Ugandan deadline shifts render Sh2 billion Kisumu oil jetty idle

jetty
jetty
Photo credit: File | Nation Media Group

What you need to know:

  • A State agency says it has assessed development of the Ugandan jetty and found it to be far from completion.
  • This has rendered the facility on the shores of Lake Victoria unusable for now.
  • It is was meant to receive fuel delivered by tankers from Kenya,

The Sh2 billion Kisumu Oil Jetty will remain idle until later in 2021, extending the long wait for utilisation of the facility completed in February 2018.

A State agency says it has assessed development of the Ugandan jetty, which was meant to receive fuel delivered by tankers from Kenya, and found it to be far from completion, rendering the facility on the shores of Lake Victoria unusable for now.

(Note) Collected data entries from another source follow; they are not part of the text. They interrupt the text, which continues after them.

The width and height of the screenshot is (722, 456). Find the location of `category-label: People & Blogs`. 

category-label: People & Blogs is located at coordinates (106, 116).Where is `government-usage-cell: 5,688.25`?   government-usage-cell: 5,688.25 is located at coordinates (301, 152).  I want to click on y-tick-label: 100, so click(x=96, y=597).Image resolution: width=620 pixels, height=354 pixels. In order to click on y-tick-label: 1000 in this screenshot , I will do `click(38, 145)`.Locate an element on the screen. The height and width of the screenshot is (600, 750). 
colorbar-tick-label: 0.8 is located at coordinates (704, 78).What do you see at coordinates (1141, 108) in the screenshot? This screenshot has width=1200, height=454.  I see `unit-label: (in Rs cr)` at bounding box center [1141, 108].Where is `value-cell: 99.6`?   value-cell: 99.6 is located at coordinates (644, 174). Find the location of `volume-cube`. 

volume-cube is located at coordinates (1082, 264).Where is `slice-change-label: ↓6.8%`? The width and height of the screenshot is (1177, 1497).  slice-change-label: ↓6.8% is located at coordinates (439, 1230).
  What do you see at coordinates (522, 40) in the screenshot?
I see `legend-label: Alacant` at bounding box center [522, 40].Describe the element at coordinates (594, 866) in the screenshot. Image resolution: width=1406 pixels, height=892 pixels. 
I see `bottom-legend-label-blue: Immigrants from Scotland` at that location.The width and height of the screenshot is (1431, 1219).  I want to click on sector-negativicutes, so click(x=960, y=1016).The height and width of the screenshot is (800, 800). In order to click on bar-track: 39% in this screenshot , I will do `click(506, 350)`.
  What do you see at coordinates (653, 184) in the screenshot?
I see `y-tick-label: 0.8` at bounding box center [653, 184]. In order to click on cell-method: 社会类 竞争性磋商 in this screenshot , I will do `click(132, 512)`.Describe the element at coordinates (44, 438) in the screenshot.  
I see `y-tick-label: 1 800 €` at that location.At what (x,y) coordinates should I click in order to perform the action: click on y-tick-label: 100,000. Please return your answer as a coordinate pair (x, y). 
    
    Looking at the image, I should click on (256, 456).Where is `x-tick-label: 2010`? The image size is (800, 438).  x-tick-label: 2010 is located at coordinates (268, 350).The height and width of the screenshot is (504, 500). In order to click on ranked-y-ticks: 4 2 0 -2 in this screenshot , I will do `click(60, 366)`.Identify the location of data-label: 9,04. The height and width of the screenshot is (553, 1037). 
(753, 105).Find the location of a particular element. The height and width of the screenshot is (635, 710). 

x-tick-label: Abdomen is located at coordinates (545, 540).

Kenya Pipeline Company Managing Director Irungu Macharia said the facility, which was meant to start operations in January next year, will have to wait longer after a team from the company visited the neighbouring country in March and found poor progress on the other side. Their completion timelines have been changing since it was started in 2013.

COVID-19 IMPACT

“The Kisumu oil jetty has been delayed by the delay in completion of complementary facilities in Uganda. The timing of the jetty development was pegged on the construction of a jetty, vessels and receiving depot in Uganda by a private investor (Mhathi Infra). It was estimated that the works would be completed by November 2020 and operations would commence by January 2021. This has, however, been impacted by the Covid-19 pandemic,” Mr Ngugi told senators while responding to the status of the controversial jetty project.

His predecessor Hudson Andambi last year said the Ugandan jetty would be ready by August 2019, based on a similar assessment by a KPC technical team that had visited the country earlier.

He said there were still “several compliance processes” and the need for a 4.2 million litre barges (a flat-bottomed ship) to ferry fuel across the lake before the mission to use the jetty is successful.

ENTEBBE JETTY

Uganda Minister for Works and Transport, Ms Monica Azuba, had also announced that the Entebbe Jetty would be ready by July 2019, in readiness to start receiving shipments from Kenya.

Uganda had used a public-private partnership arrangement to put up the jetty, running into delays that added to the controversy on the Kisumu jetty, which that has remained idle for close to three years and which saw several managers at KPC forced to step aside.

Mr Macharia said investigations on the jetty were still ongoing as some cases progressed in the courts.

“With respect to the investigations undertaken on the contract, KPC cooperated with the DCI team by providing all requested information,” the KPC boss said.

The jetty plan is further complicated by massive investments Kenya has pumped into the Kisumu port, where a rail-mounted ship is already being used to ferry fuel.

The government is also planning to upgrade the Naivasha-Kampala metre gauge railway line, which may prove more efficient in the petrol transport business.